I sent her a note telling her it was not optional. She told me she was working until 10pm. I wrote back, “See you then at my desk. Thanks.” I stayed in the office at my desk until 10pm. Back then, I had no smartphone, and just about everything interesting was blocked on my computer, so I basically tidied my file cabinets and cleaned my desk, took a nap, spun around in my chair, took a walk, drove down the street and ate something, and came back and waited. I think I also did some pushups in my cube. She walked in at 10pm shocked to see me still sitting there.
I told her that I required weekly 1×1’s no matter the consequences, and that she would participate. She refused. I had anticipated this and had already spoken to HR to ensure I was on solid ground. I told her if she wouldn’t, I would start documenting insubordination and she would eventually be walked out.
She relented. And our meetings were not at 10pm. She wanted to have them earlier, so I woke up earlier and got there when she was available.
At the first one, I asked her if she had anything she wanted to talk about. She asked why I was taking notes. I said, “I want to remember this conversation, so that I don’t ask you the same things over and over. You’re not in trouble. This is how I make sure you have space to be heard.
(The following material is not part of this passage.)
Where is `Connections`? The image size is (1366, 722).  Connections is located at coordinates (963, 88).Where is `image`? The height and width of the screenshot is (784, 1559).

Week after week, she stared at me without speaking rolling her eyes. I would stare back for a few minutes of highly awkward silence, and say, “OK. Well, I’ll go, and you can leave.” I told her about my kids, my dog, my cat, the mistakes I had made that week, some things I was worried about. I shared some rumors I heard, and I asked if she heard any such rumors. I talked a little about a favorite TV show. She stared back. I let her leave.
Eventually, after a few of these, she used her fifteen minutes to complain about how her project was going. I sat forward and put down my clipboard. I listened intently. She went on for a while. I was careful not to look at my watch. When she finished, I said, “How can I help?” She looked surprised. She asked me if I could run some little errand for her on a call and tell them her updates and get her out of it. I said, “You got it.” I did it.
The next 1×1 she started to talk more. The next and the next were better and better. As we went, she spoke more and trust started to build. This was not an arrogant, mean person. This was a highly stressed woman going through a divorce who worked to alleviate her stress. She was treated poorly by many people. She told me about one stakeholder who had even used physical intimidation and threats, a problem I would have to take up with either that person directly or the company itself. I would eventually come to know the names of her children, her husband, where she lived, and her perspective on the world.
Today, we are still friends. I hear from her regularly. She worked for me for years, and I worked to protect and help her. I still think fondly of her to this day. Without those meetings, I would have found her abrasive, arrogant, and impossible. I would have wanted her fired. I would have been working to get rid of her, or at least to get her away from me. I wouldn’t have cared a bit about her problems and perspective. I would have retreated into my own insecurities and viewed her behavior as a threat to my safety.
Case Study with Rhonda
Rhonda was an employee nearing retirement age who was transferred to work in my team. She was not happy to be there, having been moved from her previous group which was acquired in a takeover of another company. She had 30+ years of experience, and she was exhausted with corporate America.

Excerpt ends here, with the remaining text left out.